Emerson College graduate Jillian Preger DeFrehn, 31, is co-producer of the new paranormal teen film “Vampire Academy,” but fans of the book series, who are anxiously awaiting Friday’s release of the film, know her as their nameless and faceless Internet mom.
After DeFrehn’s family’s company, Preger Entertainment, optioned Richelle Mead’s best-selling book about two best friends at a school for vampires, they created a Facebook page for the film, just to get a sense of the fan base.
“Within 10 days we had 10,000 fans. It became a daily focus for me,” DeFrehn said.
Since then, DeFrehn has been on that page (which has more than 327,000 likes) and the Twitter account she made for the movie, @OfficialVAMovie (which has about 40,000 followers) to communicate with “Vampire Academy” supporters to help them get excited about the film, which is directed by Mark Waters (“Mean Girls”) and stars Zoey Deutch. It’s a full-time job, apart from the producing gig. “I get up, I grab my cellphone, and I immediately log on before I get out of bed to make sure nothing’s happened that I immediately have to acknowledge,” she said.
DeFrehn added that when she was up late with her now-2-year-old daughter, she started some international hype, talking to fans in other countries.
“I’d be up in the middle of the night and I’d be having to keep myself awake and I’d hop on the page and Australia would be up and Europe would be up. I found it very rewarding. We have an amazing US fan base, but we have a huge international following. “
DeFrehn says that the grass-roots social media buzz made Hollywood realize that this wasn’t “just another vampire movie,” and that a diverse range of fans was ready to show up for the film — which not even critics have been allowed to see before opening day. The Weinstein Co., which acquired the film for US distribution, has its own interactive Twitter handle, @VAOfficialFilm.
This week, DeFrehn scored a big win. “Vampire Academy” beat the much-anticipated film “Divergent,” also adapted from a best-selling young adult book, in MTV’s Movie Brawl, an online tournament that had people voting for the most anticipated movie of 2014. Contenders included the next installment of “The Hunger Games,” “The Fault in Our Stars,” and “Twilight” star Taylor Lautner’s “Tracers.”
“Vampire Academy” made it to the finals and was only bested by "Veronica Mars,” a movie with a fanbase so active that the film was funded by a Kickstarter campaign. DeFrehn was already soothing the fans, even before the outcome was announced.

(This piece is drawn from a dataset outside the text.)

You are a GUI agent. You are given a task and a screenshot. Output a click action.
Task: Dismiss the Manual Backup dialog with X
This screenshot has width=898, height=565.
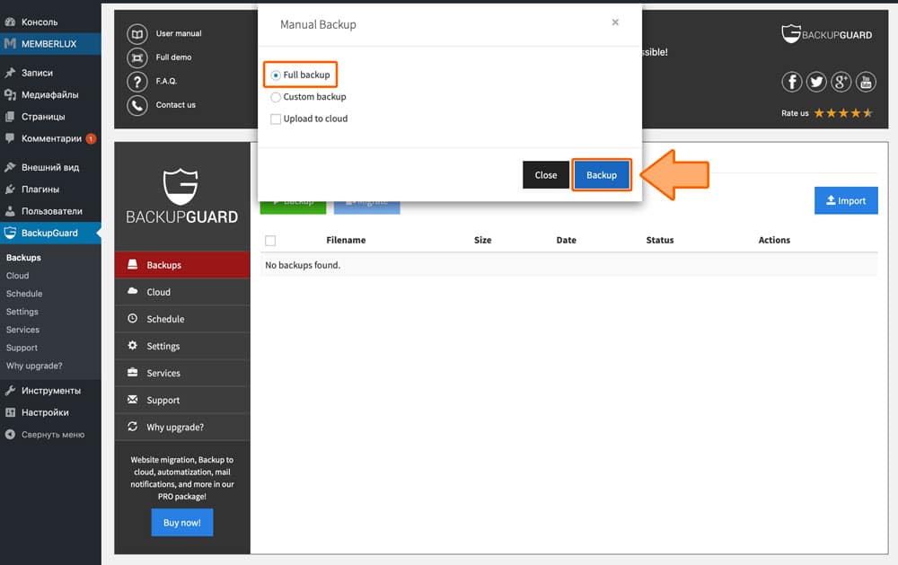click(x=615, y=22)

“. . .We’ve already won because you have proven to be even more awesome than we could ever imagine. And that’s something, because I didn’t think it was possible for you all to surprise us anymore! But three and half years later, you still make us beam with pride! Now buckle up . . . that was JUST the beginning. Now we have to make sure #VAMovie is widely successful, but that should be a walk in a park for you all.”
DeFrehn said she could see Emerson starting up a class about this kind of grass-roots marketing.
“They could have me teach it,” DeFrehn said, quickly adding, “No — I’m kidding.”